### PROVIDED RECORDS
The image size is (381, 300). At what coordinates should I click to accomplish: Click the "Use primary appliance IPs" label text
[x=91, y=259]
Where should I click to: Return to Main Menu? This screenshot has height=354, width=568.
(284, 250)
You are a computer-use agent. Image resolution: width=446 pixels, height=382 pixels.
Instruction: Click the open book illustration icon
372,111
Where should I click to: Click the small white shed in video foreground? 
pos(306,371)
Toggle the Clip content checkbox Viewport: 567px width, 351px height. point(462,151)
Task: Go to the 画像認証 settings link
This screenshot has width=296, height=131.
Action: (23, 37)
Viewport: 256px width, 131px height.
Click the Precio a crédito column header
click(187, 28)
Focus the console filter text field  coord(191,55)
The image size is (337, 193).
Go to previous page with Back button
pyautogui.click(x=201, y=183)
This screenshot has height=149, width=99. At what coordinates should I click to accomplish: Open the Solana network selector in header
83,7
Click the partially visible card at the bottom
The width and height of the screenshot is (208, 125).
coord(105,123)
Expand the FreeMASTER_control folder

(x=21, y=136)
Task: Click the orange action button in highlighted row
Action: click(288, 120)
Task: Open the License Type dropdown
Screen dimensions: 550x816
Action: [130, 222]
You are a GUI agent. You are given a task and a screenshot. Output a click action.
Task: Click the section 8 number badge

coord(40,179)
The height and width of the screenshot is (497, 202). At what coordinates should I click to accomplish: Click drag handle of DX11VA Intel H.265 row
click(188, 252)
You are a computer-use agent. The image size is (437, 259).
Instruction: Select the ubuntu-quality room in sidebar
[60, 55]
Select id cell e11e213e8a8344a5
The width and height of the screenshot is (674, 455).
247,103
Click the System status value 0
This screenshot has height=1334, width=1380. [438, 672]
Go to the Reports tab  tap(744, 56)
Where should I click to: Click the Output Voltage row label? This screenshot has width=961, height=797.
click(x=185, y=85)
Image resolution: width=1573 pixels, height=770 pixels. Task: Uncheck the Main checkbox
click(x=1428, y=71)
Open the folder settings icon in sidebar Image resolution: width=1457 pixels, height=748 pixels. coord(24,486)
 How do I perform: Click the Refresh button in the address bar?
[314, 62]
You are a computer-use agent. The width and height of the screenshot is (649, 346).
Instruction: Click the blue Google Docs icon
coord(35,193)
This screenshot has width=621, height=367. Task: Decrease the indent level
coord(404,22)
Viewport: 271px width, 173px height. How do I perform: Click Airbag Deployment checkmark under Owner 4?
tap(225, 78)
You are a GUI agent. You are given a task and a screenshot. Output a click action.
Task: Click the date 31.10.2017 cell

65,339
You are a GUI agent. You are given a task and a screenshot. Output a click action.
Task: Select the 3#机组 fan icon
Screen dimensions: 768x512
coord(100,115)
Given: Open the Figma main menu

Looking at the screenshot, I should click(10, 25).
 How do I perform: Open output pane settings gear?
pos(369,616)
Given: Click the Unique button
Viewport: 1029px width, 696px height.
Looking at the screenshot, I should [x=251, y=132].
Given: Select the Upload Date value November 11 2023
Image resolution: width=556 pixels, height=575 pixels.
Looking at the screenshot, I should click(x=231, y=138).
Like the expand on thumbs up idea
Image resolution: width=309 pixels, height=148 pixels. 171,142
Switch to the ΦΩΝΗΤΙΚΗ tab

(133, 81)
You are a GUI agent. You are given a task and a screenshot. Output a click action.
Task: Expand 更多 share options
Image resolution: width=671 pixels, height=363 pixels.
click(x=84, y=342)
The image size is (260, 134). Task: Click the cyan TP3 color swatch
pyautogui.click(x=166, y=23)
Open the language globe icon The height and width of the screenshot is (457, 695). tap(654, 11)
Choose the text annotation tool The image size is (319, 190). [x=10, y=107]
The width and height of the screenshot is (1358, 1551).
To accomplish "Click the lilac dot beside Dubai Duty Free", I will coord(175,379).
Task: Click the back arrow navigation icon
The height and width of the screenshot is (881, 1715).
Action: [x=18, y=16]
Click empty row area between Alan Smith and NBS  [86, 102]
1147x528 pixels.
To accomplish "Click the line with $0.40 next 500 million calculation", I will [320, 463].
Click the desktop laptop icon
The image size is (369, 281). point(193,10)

### EXERCISE
Copy down the entries exactly, leaving out no line.

### EXERCISE RESULT
The image size is (381, 300). At what coordinates should I click to accomplish: Click the "Use primary appliance IPs" label text
[x=91, y=259]
Where should I click to: Return to Main Menu? This screenshot has height=354, width=568.
(284, 250)
You are a computer-use agent. Image resolution: width=446 pixels, height=382 pixels.
Instruction: Click the open book illustration icon
372,111
Where should I click to: Click the small white shed in video foreground? 
pos(306,371)
Toggle the Clip content checkbox Viewport: 567px width, 351px height. point(462,151)
Task: Go to the 画像認証 settings link
This screenshot has width=296, height=131.
Action: (23, 37)
Viewport: 256px width, 131px height.
Click the Precio a crédito column header
click(187, 28)
Focus the console filter text field  coord(191,55)
The image size is (337, 193).
Go to previous page with Back button
pyautogui.click(x=201, y=183)
This screenshot has height=149, width=99. At what coordinates should I click to accomplish: Open the Solana network selector in header
83,7
Click the partially visible card at the bottom
The width and height of the screenshot is (208, 125).
coord(105,123)
Expand the FreeMASTER_control folder

(x=21, y=136)
Task: Click the orange action button in highlighted row
Action: click(288, 120)
Task: Open the License Type dropdown
Screen dimensions: 550x816
Action: [130, 222]
You are a GUI agent. You are given a task and a screenshot. Output a click action.
Task: Click the section 8 number badge

coord(40,179)
The height and width of the screenshot is (497, 202). At what coordinates should I click to accomplish: Click drag handle of DX11VA Intel H.265 row
click(188, 252)
You are a computer-use agent. The image size is (437, 259).
Instruction: Select the ubuntu-quality room in sidebar
[60, 55]
Select id cell e11e213e8a8344a5
The width and height of the screenshot is (674, 455).
247,103
Click the System status value 0
This screenshot has height=1334, width=1380. [438, 672]
Go to the Reports tab  tap(744, 56)
Where should I click to: Click the Output Voltage row label? This screenshot has width=961, height=797.
click(x=185, y=85)
Image resolution: width=1573 pixels, height=770 pixels. Task: Uncheck the Main checkbox
click(x=1428, y=71)
Open the folder settings icon in sidebar Image resolution: width=1457 pixels, height=748 pixels. coord(24,486)
 How do I perform: Click the Refresh button in the address bar?
[314, 62]
You are a computer-use agent. The width and height of the screenshot is (649, 346).
Instruction: Click the blue Google Docs icon
coord(35,193)
This screenshot has width=621, height=367. Task: Decrease the indent level
coord(404,22)
Viewport: 271px width, 173px height. How do I perform: Click Airbag Deployment checkmark under Owner 4?
tap(225, 78)
You are a GUI agent. You are given a task and a screenshot. Output a click action.
Task: Click the date 31.10.2017 cell

65,339
You are a GUI agent. You are given a task and a screenshot. Output a click action.
Task: Select the 3#机组 fan icon
Screen dimensions: 768x512
coord(100,115)
Given: Open the Figma main menu

Looking at the screenshot, I should click(10, 25).
 How do I perform: Open output pane settings gear?
pos(369,616)
Given: Click the Unique button
Viewport: 1029px width, 696px height.
Looking at the screenshot, I should [x=251, y=132].
Given: Select the Upload Date value November 11 2023
Image resolution: width=556 pixels, height=575 pixels.
Looking at the screenshot, I should click(x=231, y=138).
Like the expand on thumbs up idea
Image resolution: width=309 pixels, height=148 pixels. 171,142
Switch to the ΦΩΝΗΤΙΚΗ tab

(133, 81)
You are a GUI agent. You are given a task and a screenshot. Output a click action.
Task: Expand 更多 share options
Image resolution: width=671 pixels, height=363 pixels.
click(x=84, y=342)
The image size is (260, 134). Task: Click the cyan TP3 color swatch
pyautogui.click(x=166, y=23)
Open the language globe icon The height and width of the screenshot is (457, 695). tap(654, 11)
Choose the text annotation tool The image size is (319, 190). [x=10, y=107]
The width and height of the screenshot is (1358, 1551).
To accomplish "Click the lilac dot beside Dubai Duty Free", I will coord(175,379).
Task: Click the back arrow navigation icon
The height and width of the screenshot is (881, 1715).
Action: [x=18, y=16]
Click empty row area between Alan Smith and NBS  [86, 102]
1147x528 pixels.
To accomplish "Click the line with $0.40 next 500 million calculation", I will [320, 463].
Click the desktop laptop icon
The image size is (369, 281). point(193,10)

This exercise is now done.